1948’den beri de toplumun hak arama sebebi de bu adaletsiz dağılımdan ve bölüşümden kaynaklı.
28 Nisan’da, sendikaların ve diğer sivil toplum örgütlerinin, bir günlük ve ulusal düzeyde “kırmızı ikaz”(Alerta roja) grevine gitmelerine sebep olan eylemlilik süreci başladı. Başkan Iván Duque hükümeti, Kongre’ye ‘Sürdürülebilir Dayanışma Yasası’ adı altında bir vergi reformu önerdi. Önerilen yasa diğer reformların yanı sıra, ürün ve hizmetler için KDV’nin artırılması ve vergi mükellefi sicilinin genişletilmesini içeriyor. Ayrıca, bununla elde edilecek 6.800 milyon gelirin, pandeminin neden olduğu ekonomik krizin etkilerini hafifletmek için kullanılacağı belirtiliyor.
Grevler ve protestolar bu nedenle başladı. 28 Nisan’da başlayan grev ve protestolar sırasında en az 17 kişi hayatını kaybetti, 846 kişi de yaralandı. 2 Mayıs Pazar günü Başkan Iván Duque reformu geri çektiğini açıkladı. Bu geri alma işlemine karşı sendikalar ve diğer muhaliflerin greve devam edip etmeyecekleri henüz netleşmiş bir konu değil.
Bu grev ve genel ayaklanmalar salt bu vergi reformuna tepki olarak değil; FARC ile 2016’da başlayan barış sürecinden günümüze kadar, ülkenin belirli bölgelerinde yaşanan çatışmalar nedeniyle de gündeme geldi. Barış süreci içerisinde, 800’ün üzerinde eski gerilla lideri, sosyal hareket ve yerli halk lideri faili meçhul cinayetler sonucu öldürüldü. Bu faili meçhuller de toplumun reaksiyon göstermesinde oldukça etkili oldu. Aynı şekilde, son yıllarda, yerli halkın, madenci şirketleri tarafından yerlerinden edilmeleri diğer önemli etkenlerden biri.

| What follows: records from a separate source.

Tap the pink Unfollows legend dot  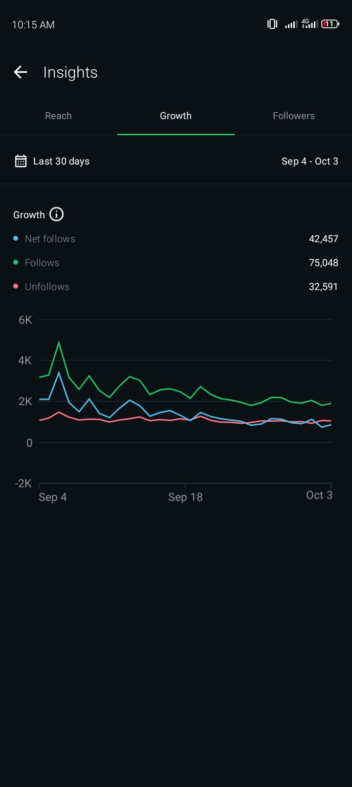click(16, 287)
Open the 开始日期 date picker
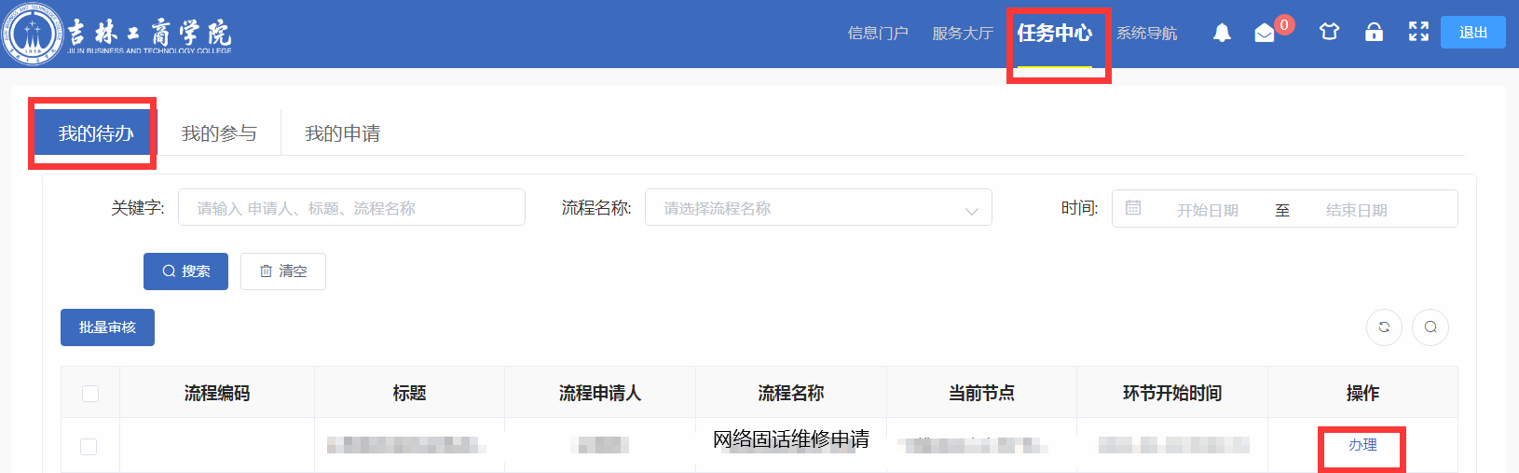1519x473 pixels. [1207, 210]
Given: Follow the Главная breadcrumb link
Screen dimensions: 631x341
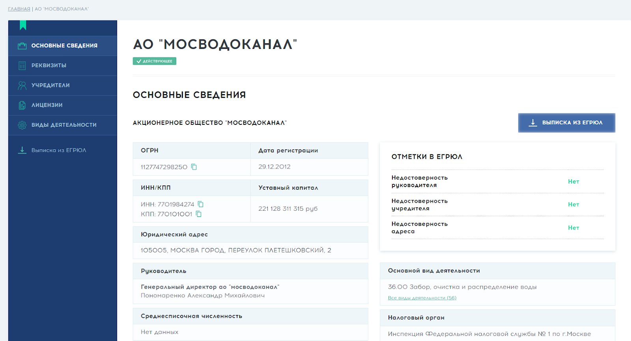Looking at the screenshot, I should click(x=19, y=9).
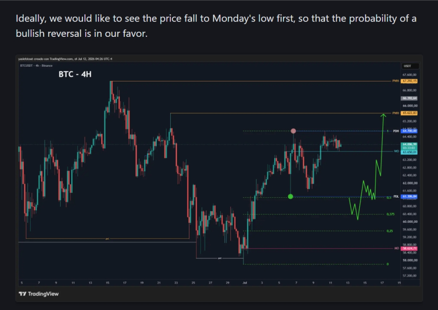Click the Jul marker on the date axis

click(x=245, y=283)
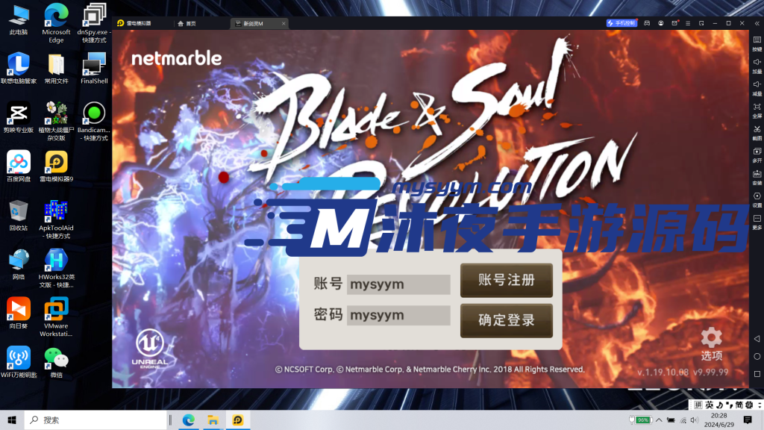
Task: Click the 密码 password input field
Action: click(398, 315)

Sonuç itibariyle Başkan Iván Duque hükümeti ne pandemiyi ne de ekonomiyi yönetecek durumdadır. 2022 Mart parlamento seçimleri ve aynı yılın Mayıs ayında yapılacak başkanlık seçimlerini kaybedeceğine yönelik tahminler çoğunlukta. Ivan Duque’ye karşı en güçlü aday, Kolombia Humana partisinin genel başkanı Gustavo Petro görünüyor.